→ YOUR OBJECTIVE
Reproduce the complete set of records exactly. No picture is to appear in the copy.

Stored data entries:
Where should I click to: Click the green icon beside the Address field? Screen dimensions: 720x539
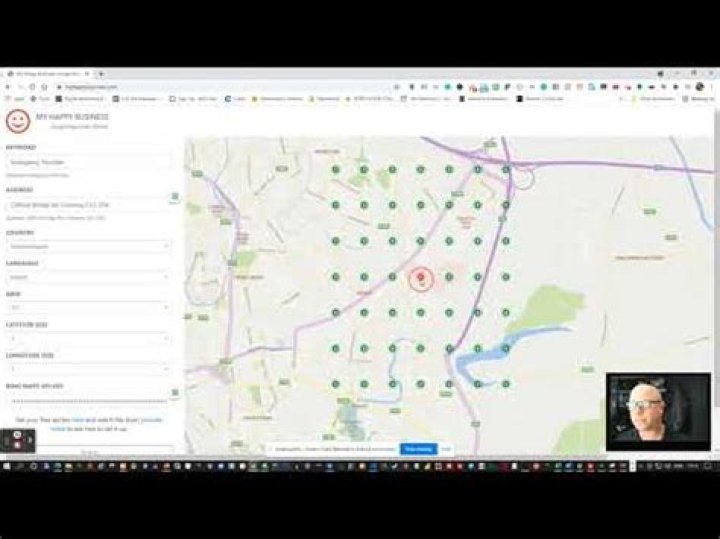click(175, 197)
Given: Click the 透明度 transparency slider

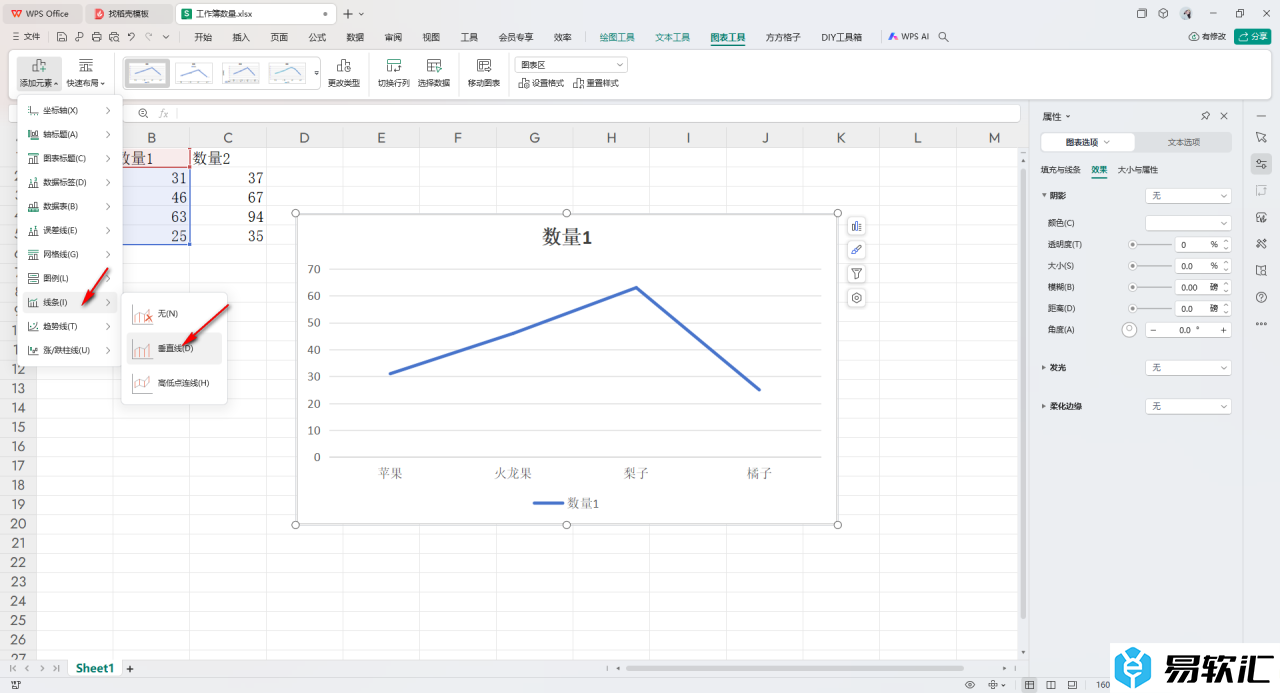Looking at the screenshot, I should click(x=1151, y=244).
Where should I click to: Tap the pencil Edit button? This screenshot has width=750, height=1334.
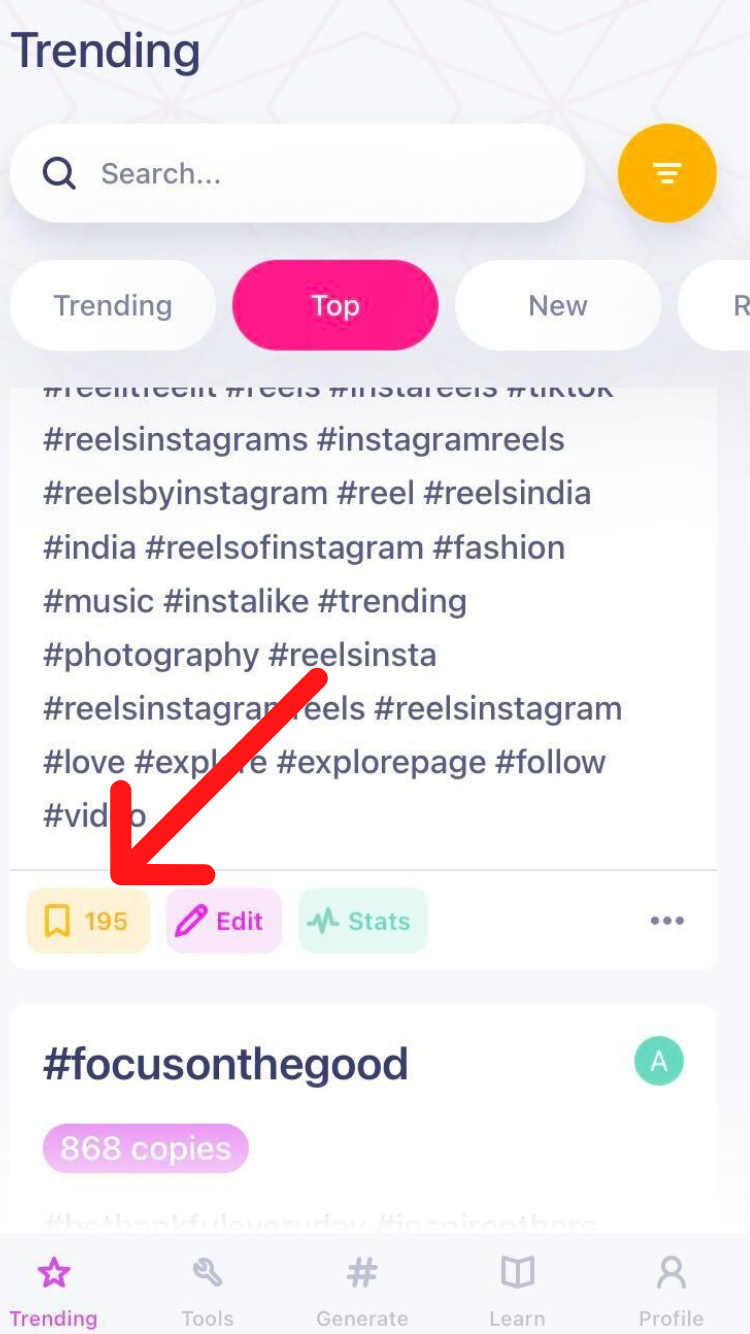[224, 921]
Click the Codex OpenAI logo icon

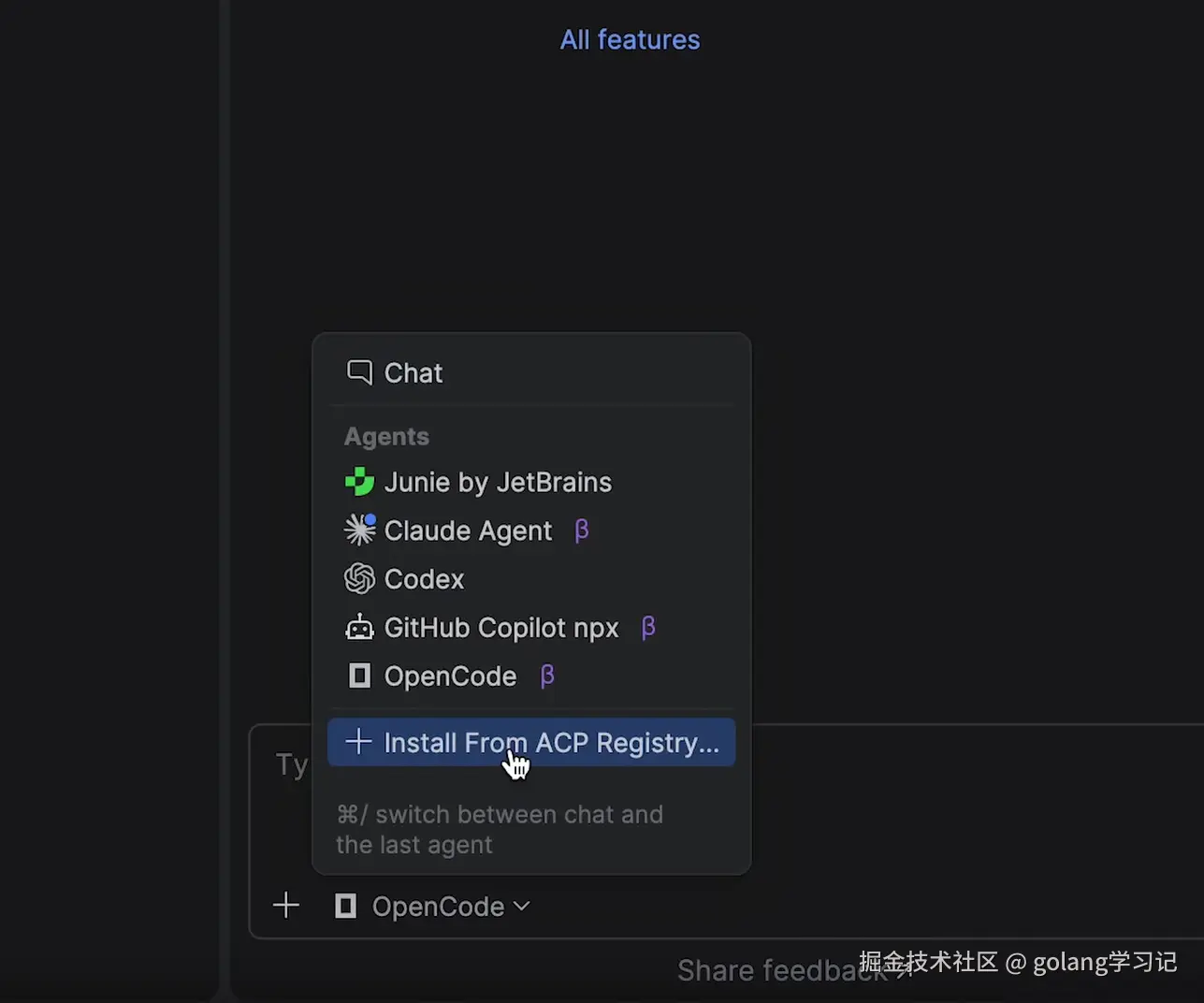coord(359,579)
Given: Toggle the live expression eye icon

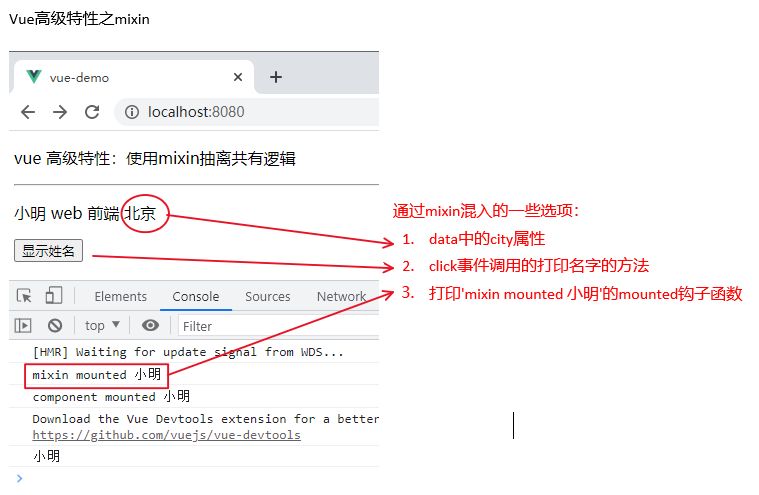Looking at the screenshot, I should click(151, 326).
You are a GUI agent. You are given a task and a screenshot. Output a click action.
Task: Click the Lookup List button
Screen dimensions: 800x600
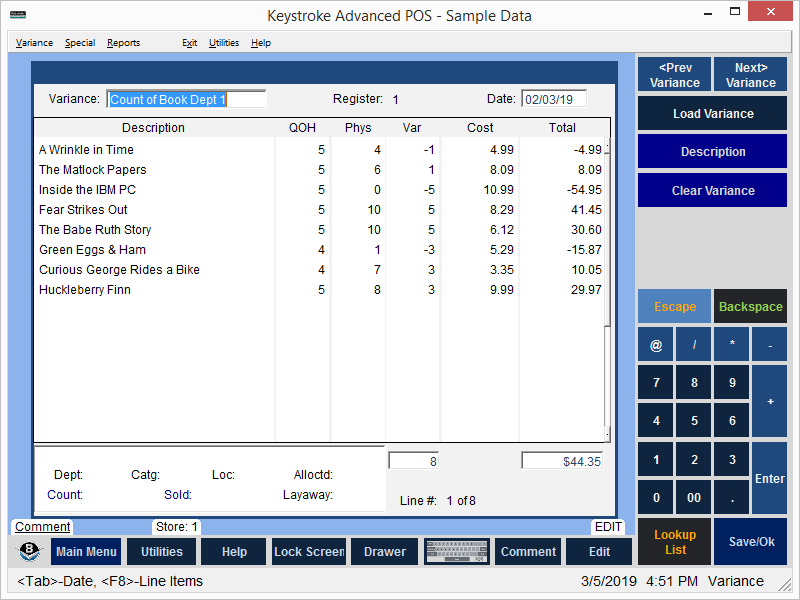click(675, 542)
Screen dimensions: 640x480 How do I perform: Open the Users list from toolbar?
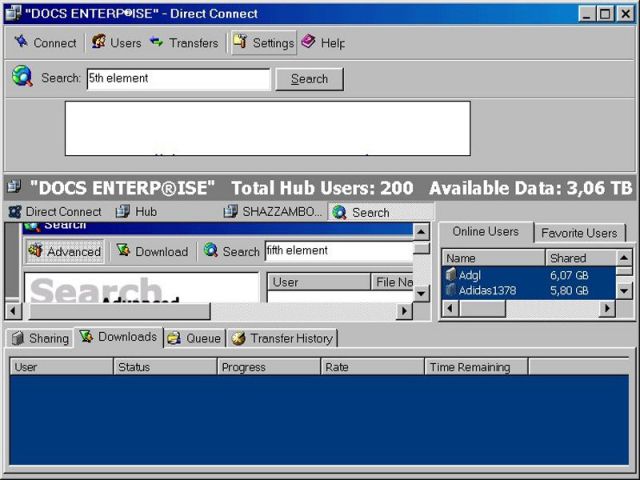pos(116,43)
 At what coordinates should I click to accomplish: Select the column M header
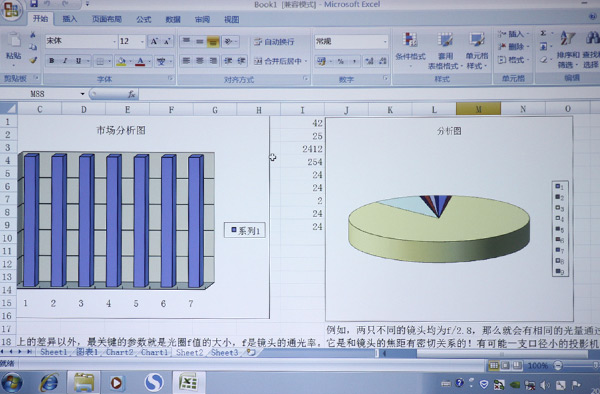pos(478,109)
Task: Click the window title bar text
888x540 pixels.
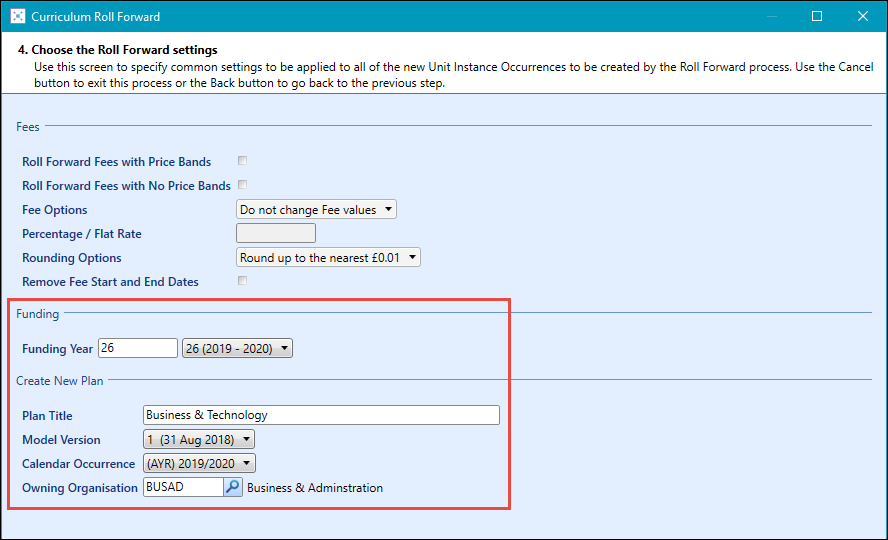Action: pos(95,17)
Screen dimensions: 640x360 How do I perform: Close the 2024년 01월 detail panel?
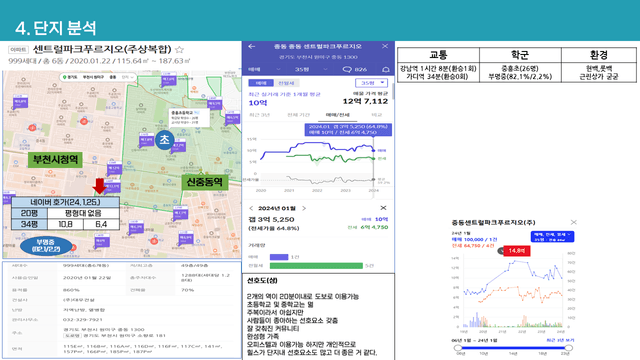coord(383,208)
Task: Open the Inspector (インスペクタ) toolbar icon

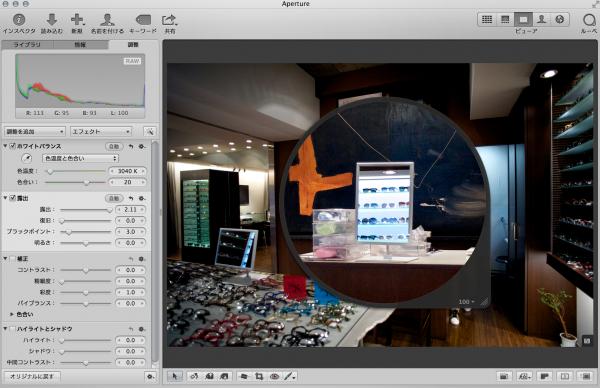Action: pyautogui.click(x=19, y=19)
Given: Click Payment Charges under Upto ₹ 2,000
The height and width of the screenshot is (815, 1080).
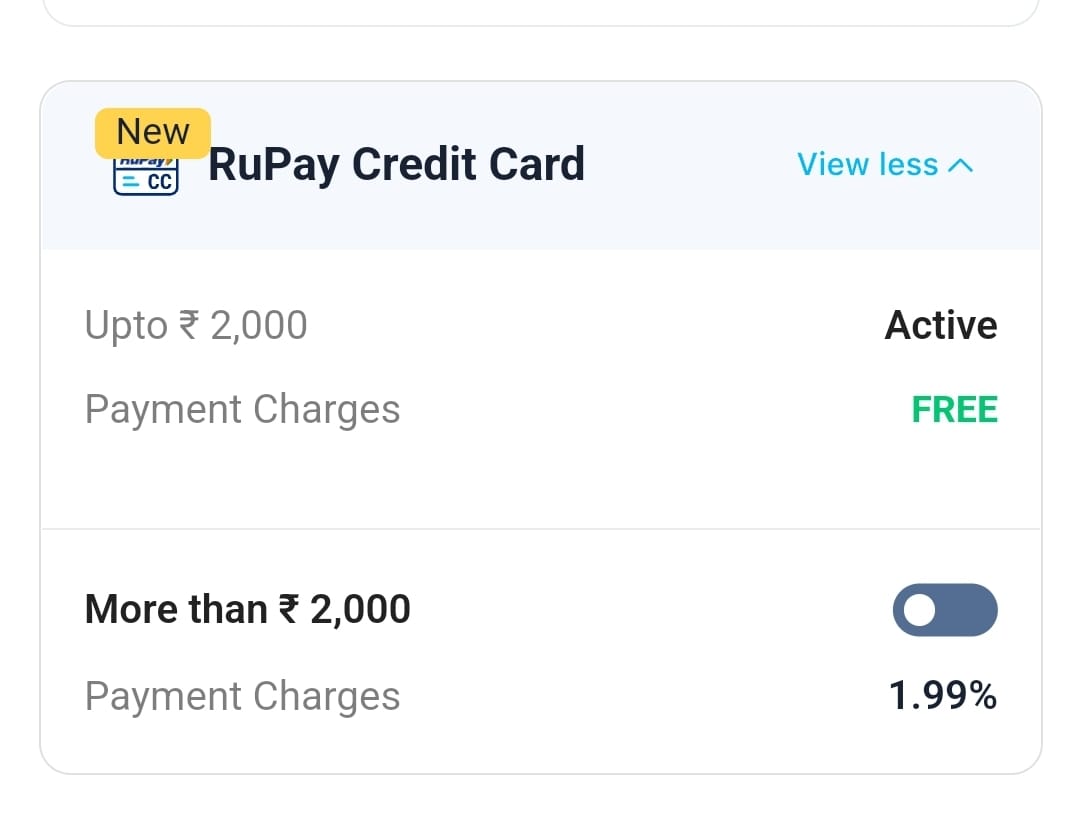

→ FINISHED EXERCISE
Where should I click to: Click the green icon beside the Address field? Screen dimensions: 720x539
click(175, 197)
Given: Click the 透明度 transparency slider

Looking at the screenshot, I should click(x=1151, y=244).
Where should I click to: Tap the pencil Edit button? This screenshot has width=750, height=1334.
[224, 921]
Click the Codex OpenAI logo icon

coord(359,579)
Given: Toggle the live expression eye icon

Looking at the screenshot, I should click(151, 326).
You are a GUI agent. You are given a task and a screenshot. Output a click action.
Task: Click the Lookup List button
Screen dimensions: 800x600
click(675, 542)
Screen dimensions: 640x480 How do I perform: Open the Users list from toolbar?
pos(116,43)
 At what coordinates should I click to accomplish: Select the column M header
pos(478,109)
Task: Click the window title bar text
888x540 pixels.
Action: pos(95,17)
Screen dimensions: 640x360 How do I perform: Close the 2024년 01월 detail panel?
coord(383,208)
Task: Open the Inspector (インスペクタ) toolbar icon

Action: pyautogui.click(x=19, y=19)
Given: Click Payment Charges under Upto ₹ 2,000
The height and width of the screenshot is (815, 1080).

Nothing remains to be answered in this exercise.